Manufacturing, which accounts for about 12 percent of the economy, is being supported by a strong domestic economy. Momentum is, however, slowing against the backdrop of a strong dollar and cooling global growth, which is restraining exports.
The dollar has this year gained about 6.2 percent against the currencies of the United States' main trade partners.
While there are so far few signs the Trump administration's "America First" policies, which have left the United States embroiled in a bitter trade war with China, are undercutting production, manufacturers having been increasingly complaining about disruptions to the supply chain.
Manufacturing Seen Weakening
"The appreciation of the dollar and slowdown in global growth will weigh on the sector more heavily in the months ahead, so growth in manufacturing output still looks set to weaken from here," said Michael Pearce, a senior U.S. economist at Capital Economics in New York.
Manufacturing output increased at a 2.8 percent rate in the third quarter after growing at a 2.3 percent pace in the April-June period. Mining production increased 0.5 percent in September, adding to the 0.4 percent rise in August.
Oil and gas well drilling, however, fell for a third straight month in September. Mining output grew at an 11.4 percent rate in the third quarter after notching a 16.5 percent pace in the second quarter. The sector has rebounded about 24 percent from its trough in 2016.
Utilities output was unchanged in September after soaring 1.1 percent in the prior month. A surge in natural gas output was offset by a decline in the production of electricity.
Capacity utilization for the industrial sector, a measure of how fully firms are using their resources, was unchanged at 78.1 percent. It increased to 78.0 percent in the third quarter, the highest level since the first quarter of 2015, from 77.8 percent in the April-June period.
The industrial production data strengthened expectations of strong economic growth in the third quarter. Growth forecasts for the July-September period are above a 3.0 percent annualized rate. The economy grew at a 4.2 percent rate in the second quarter. While strong growth is expected this year, the shortage of skilled workers is clouding the outlook.
In a separate report on Tuesday, the Labor Department said there were 7.14 million job openings in August. That was the highest level since the series started in 2000 and compared to 7.08 million vacancies in July.

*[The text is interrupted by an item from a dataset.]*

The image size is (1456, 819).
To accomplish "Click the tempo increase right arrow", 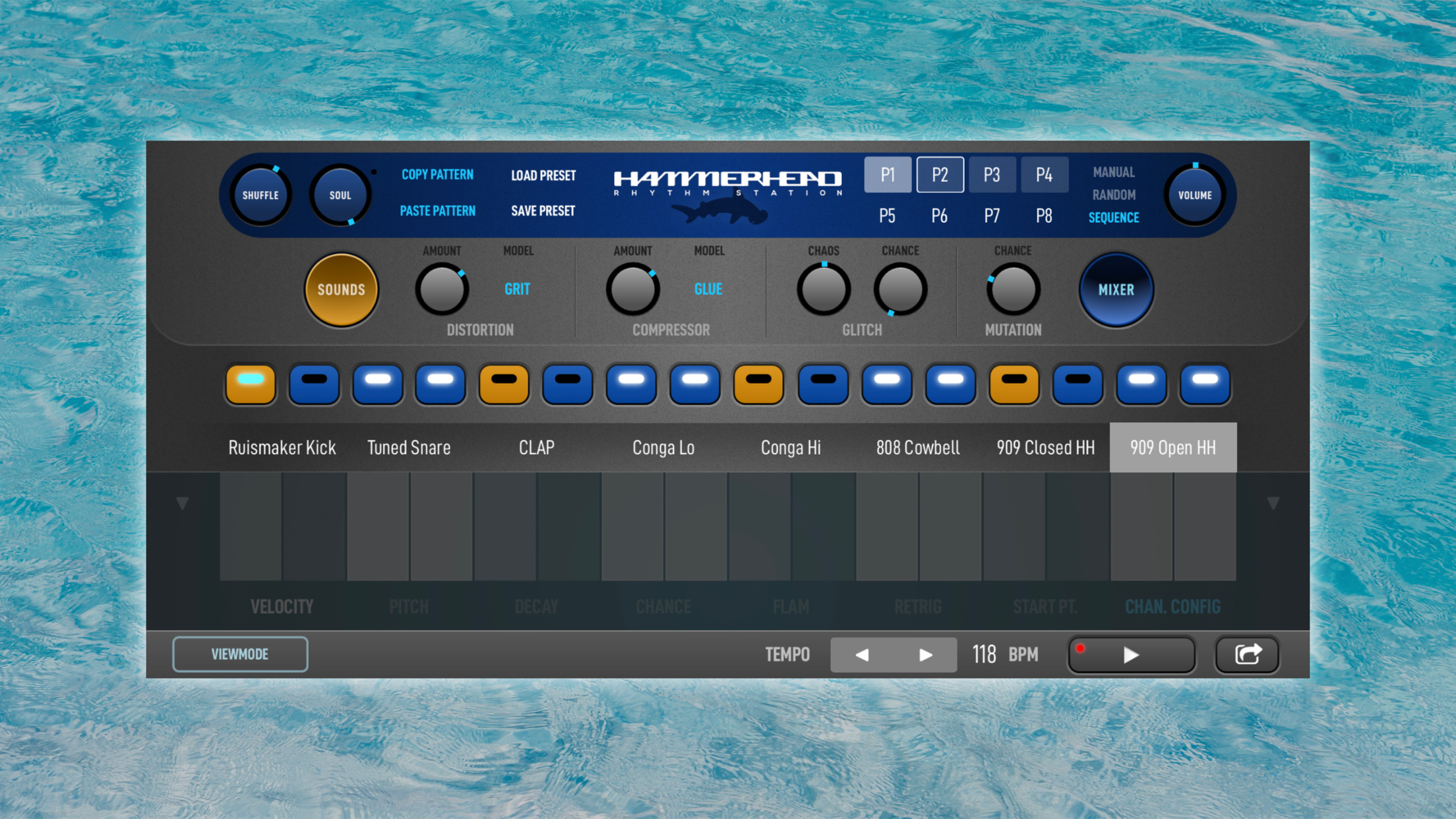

The increase in vacancies was concentrated in the finance, business and professional services, and healthcare sectors.
The job openings rate also rose to an all-time high of 4.6 percent from 4.5 percent in July. Hiring increased to a record high 5.78 million in August from 5.71 million in the prior month. That lifted the hiring rate to 3.9 percent from 3.8 percent in July."We have never had an economy turn down because it ran out of labor, but in the next couple of years, this will be the biggest risk to the economy's continued expansion," said MUFG's Rupkey. "The manufacturing industry needs 488,000 workers right now to help them produce goods for America."